Given Hilbert spaces.

In general, their algebraic tensor product isn't complete: $$\mathcal{H}\hat{\otimes}\mathcal{K}=\mathcal{H}\otimes\mathcal{K}\iff\dim\mathcal{H}<\infty\lor\dim\mathcal{K}<\infty$$ How to prove this from scratch?

Attempt

Choose orthonormal bases: $$\mathcal{S}\otimes\mathcal{T}:=\{\sigma\otimes\tau:\sigma\in\mathcal{S},\tau\in\mathcal{T}\}$$

One obtains some candidates: $$\sigma_k\otimes\tau_l\in\mathcal{S}\otimes\mathcal{T}:\quad\sum_{kl=1}^\infty\frac{1}{kl}\sigma_k\otimes\tau_l\quad\sum_{k=1}^\infty\frac{1}{kl}\delta_{kl}\sigma_k\otimes\tau_l$$ However the former one drops out: $$\sum_{kl=1}^\infty\frac{1}{kl}\sigma_k\otimes\tau_l=\left(\sum_{k=1}^\infty\frac{1}{k}\sigma_k\right)\otimes\left(\sum_{l=1}^\infty\frac{1}{l}\tau_l\right)$$ So it is not obvious at all wether the latter one works out!

Reference

Build-up on: Vector Spaces: Tensor Product

• `Obviously, it is not complete yet.' Certainly it is complete because finite dimensional. – Tomek Kania Dec 1 '14 at 10:50
• Come on, that was a typo, you could have known that! – C-Star-W-Star Dec 1 '14 at 11:23
• So what is your question? Could you explain it? – Yan kai Dec 1 '14 at 16:24
• Really it is not a good idea to modify your question so as to render obsolete any answer(s) thoughtfully provided. Better is to ask a new question. – user43208 Dec 23 '14 at 16:41

That element you want to form is just an elementary tensor $x\otimes y$ in the algebraic tensor product $\mathcal H\otimes\mathcal H$. Then you want to have sums of those guys, and then limits of them.
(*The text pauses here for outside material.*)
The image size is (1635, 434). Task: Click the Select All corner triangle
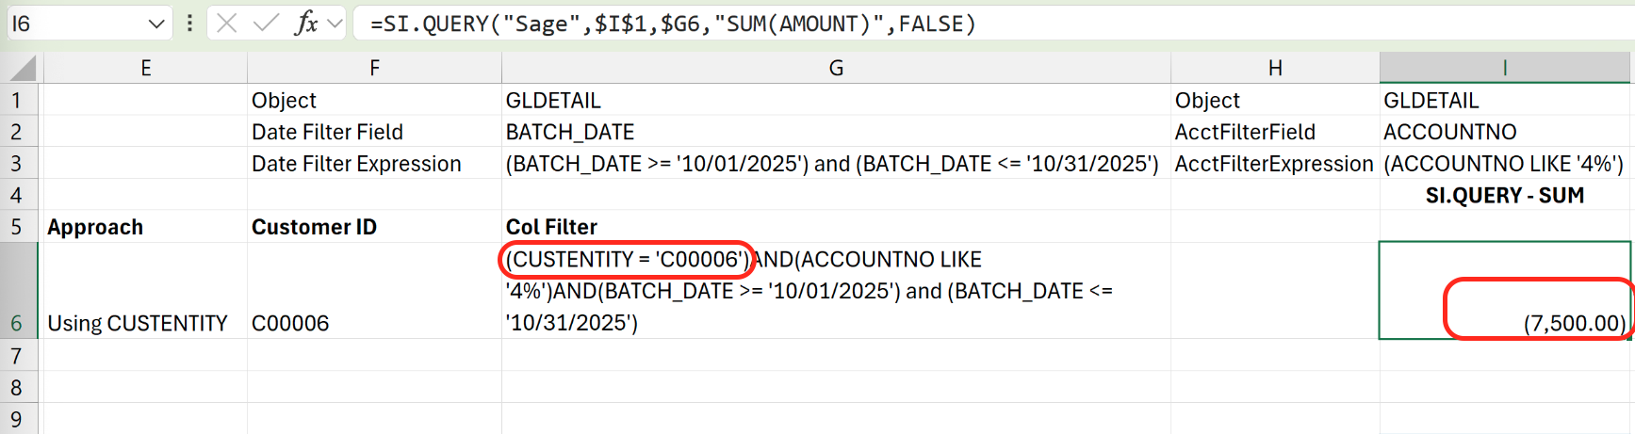(22, 68)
• Aaaah ok, so is it like this?: So if I would instead consider formally $\sum_{k,l}a_{k,l}e_k\otimes e_l$ then they're not necessarily of the form $\sum_{k,l}x_ky_le_k\otimes e_l$. – C-Star-W-Star Dec 1 '14 at 23:05
• Yes. But a Hilbert space is in particular a complete Banach space. So you would have to argue that the formal space constructed like that is a complete Banach space with the norm induced by the inner product. It doesn't look simpler than taking the algebraic tensor product and completing it. – Martin Argerami Dec 1 '14 at 23:26
• Sorry for the late come-back. I got my question now: Why is the algebraic tensor product of infinite dimensional Hilbert spaces incomplete yet: $\mathcal{H}\otimes\mathcal{H}\subsetneq\mathcal{H}\hat{\otimes}\mathcal{H}$ More specifically, can one construct a sequence in a general or in a special Hilbert space algebraic tensor product whos limit is certainly not contained: $z_n:=\sum_{1\leq k\leq K(n)}\sum_{1\leq l\leq L(n)}\alpha_n(i,j)s_n(i)\otimes s_n(j):\quad\|z_m-z_n\|\to0,z_n\nrightarrow z$ – C-Star-W-Star Dec 3 '14 at 10:42
• I hope you don't mind if I unaccept your answer, do you? Still I gave you: (+1) – C-Star-W-Star Dec 19 '14 at 17:59

Let us choose orthonormal bases $\{e_i: i \in I\}$ of $\mathcal H$ and $\{f_j : j\in J \}$ of $\mathcal K$.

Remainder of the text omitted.